Ha valorizzato – e non poteva essere diversamente – lo splendido chiostro di San Giacomo il “Gareggiare dei Convivi” del rione Pugilli, il cui priore Roberto Molari in compagnia della dama Alessandra Gregori ha accolto la delegazione di palazzo Candiotti composta dal presidente dell'Ente Giostra Domenico Metelli, dalla madrina della serata Sara Ferretti e dalla giuria composta da Luciano Piermarini (storico e presidente), Marco Servili (sommelier, presidente della sezione Ais di Assisi) ed Alex Revelli Sorini (giornalista, ricercatore di storia delle tradizioni enogastronomiche, docente all'Università di Siena, autore di pubblicazioni e video, esperto di alimentazione e tradizioni in programmi Rai, Mediaset e Sky). Anche il rione Pugilli ha dovuto cimentarsi con la carne di tacchino, ingrediente base del 35° concorso enogastronomico promosso dall'Ente Giostra. Agli occhi dei commensali si è presentato uno splendido chiostro rischiarato dalla luce di decine di candele e da un allestimento tipicamente barocco, con una fontana vivente costituita da una splendida ragazza con in braccio una cornucopia ed un contorno di ammalianti e tentatrici “donne di malaffare”. La preparazione del menù è stata affidata allo chef Daniele Bianchini, mentre la regia della serata è stata curata da Paolo Coletti. Ed ecco quanto ha proposto la contrada dell'Aquila nera, il tutto accompagnato da un sapiente abbinamento di vini:
Primo servito di cucina
MALTAGLIATI AL RAGU' BIANCO DI TACCHINO
Ingredienti: carne di tacchino, fave, arancia, pasta all'uovo, spezie, odori vari, vino bianco, olio extravergine d'oliva.
Procedimento: si taglia a pezzi grandi il tacchino, si fa marinare per una giornata nel vino bianco, odori vari e spezie.
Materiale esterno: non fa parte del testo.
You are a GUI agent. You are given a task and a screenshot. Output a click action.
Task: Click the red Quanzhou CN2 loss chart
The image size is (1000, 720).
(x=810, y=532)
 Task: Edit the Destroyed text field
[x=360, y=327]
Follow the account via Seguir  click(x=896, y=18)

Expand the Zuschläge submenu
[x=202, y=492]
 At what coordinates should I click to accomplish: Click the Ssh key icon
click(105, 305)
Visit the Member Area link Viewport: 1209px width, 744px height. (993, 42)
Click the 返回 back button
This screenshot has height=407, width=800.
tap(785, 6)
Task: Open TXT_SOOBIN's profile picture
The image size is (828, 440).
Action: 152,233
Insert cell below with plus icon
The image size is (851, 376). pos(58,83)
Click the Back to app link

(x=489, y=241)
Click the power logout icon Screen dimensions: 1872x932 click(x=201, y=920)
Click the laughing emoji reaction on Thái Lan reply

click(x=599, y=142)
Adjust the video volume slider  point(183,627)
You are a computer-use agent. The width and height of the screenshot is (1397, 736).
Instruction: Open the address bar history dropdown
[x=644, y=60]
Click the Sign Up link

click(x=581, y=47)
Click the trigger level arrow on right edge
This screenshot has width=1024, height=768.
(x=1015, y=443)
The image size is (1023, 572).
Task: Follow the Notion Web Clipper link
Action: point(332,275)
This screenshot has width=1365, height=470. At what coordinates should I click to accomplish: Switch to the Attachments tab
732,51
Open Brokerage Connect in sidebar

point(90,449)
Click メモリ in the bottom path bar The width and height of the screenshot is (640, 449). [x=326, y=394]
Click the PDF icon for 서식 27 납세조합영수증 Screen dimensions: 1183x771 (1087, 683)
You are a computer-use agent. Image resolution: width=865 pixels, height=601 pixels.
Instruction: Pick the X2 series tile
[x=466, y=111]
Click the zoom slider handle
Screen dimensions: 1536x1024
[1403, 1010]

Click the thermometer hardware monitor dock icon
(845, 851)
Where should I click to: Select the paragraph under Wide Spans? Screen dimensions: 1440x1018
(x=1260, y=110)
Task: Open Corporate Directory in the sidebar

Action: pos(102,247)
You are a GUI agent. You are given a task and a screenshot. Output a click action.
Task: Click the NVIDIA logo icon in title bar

Terminato il procedimento, si scola il liquido della marinatura e si cuoce il tutto in una padella dove precedentemente si è scaldato l'olio di oliva. La carne di tacchino, raggiunta la cottura, viene triturata e messa in una pentola per farla cuocere con l'aggiunta di brodo di tacchino e di sugo ottenuto in precedenza facendo tostare e bollire le ossa del tacchino. Alla salsa così ottenuta va aggiunto del profumo di arancia e, con essa, si condisce una pasta all'uovo tirata a mano e tagliata a losanghe.
Secondo servito di cucina
TACCHINO FARCITO IN CROSTA DI PANE
Ingredienti: carne di tacchino, daino, pecorino, pasta di pane, fave.
Procedimento: si prende un petto di tacchino e si taglia a fette molto sottili. Con ogni fetta si riveste uno stampino, al centro si spalma con patè di fegato di tacchino; si farcisce con daino cotto e macunato e un cubetto di pecorino. Si richiude la fetta sopra tale ripieno, si inserisce in una pasta di pane spennellata con uovo e si cuoce al forno. Al termine della cottura, ogni porzione si pone in un piatto di portata appoggiata sopra a crema di fave precedentemente lessate ed insaporire con pepe, sale e olio.